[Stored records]
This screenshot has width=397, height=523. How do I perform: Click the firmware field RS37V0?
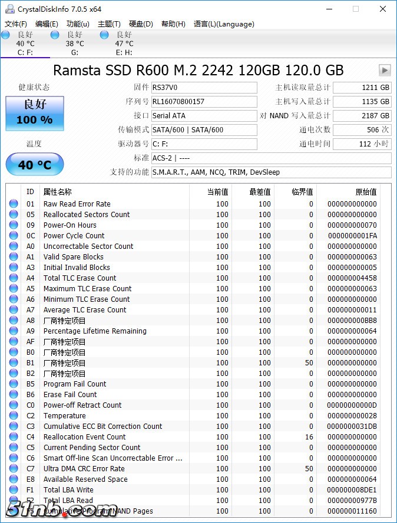tap(204, 88)
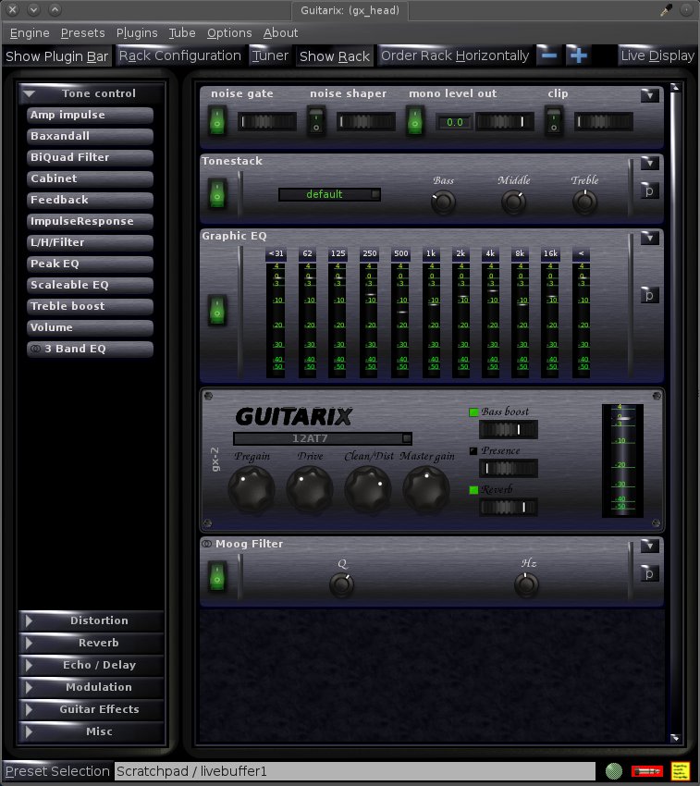Open the Tube menu
The height and width of the screenshot is (786, 700).
181,32
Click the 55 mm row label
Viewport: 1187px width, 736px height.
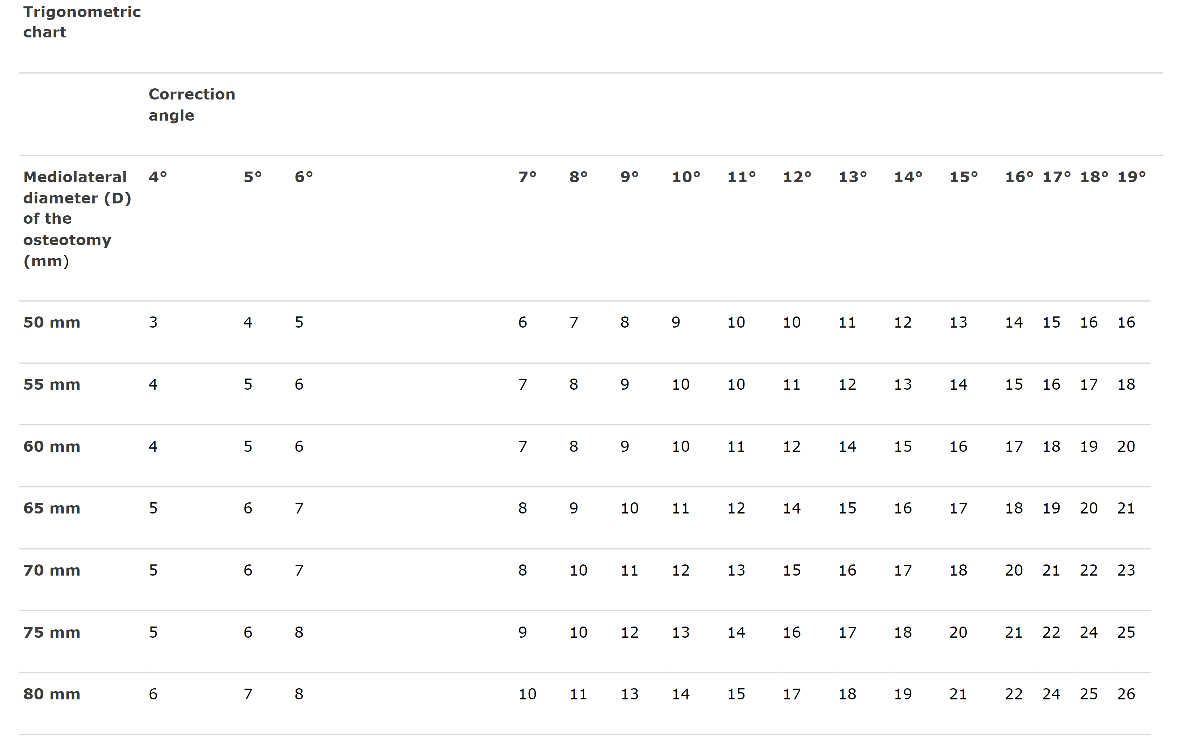(52, 385)
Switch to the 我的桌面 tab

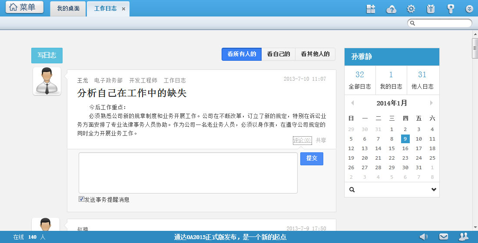point(68,9)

## The task
Retype each entry exactly as it appears, excluding any image.

## Solution for this problem
This screenshot has width=397, height=523. How do I perform: Click the firmware field RS37V0?
tap(204, 88)
Open the Tube menu
The height and width of the screenshot is (786, 700).
181,32
Click the 55 mm row label
Viewport: 1187px width, 736px height.
(52, 385)
Switch to the 我的桌面 tab

point(68,9)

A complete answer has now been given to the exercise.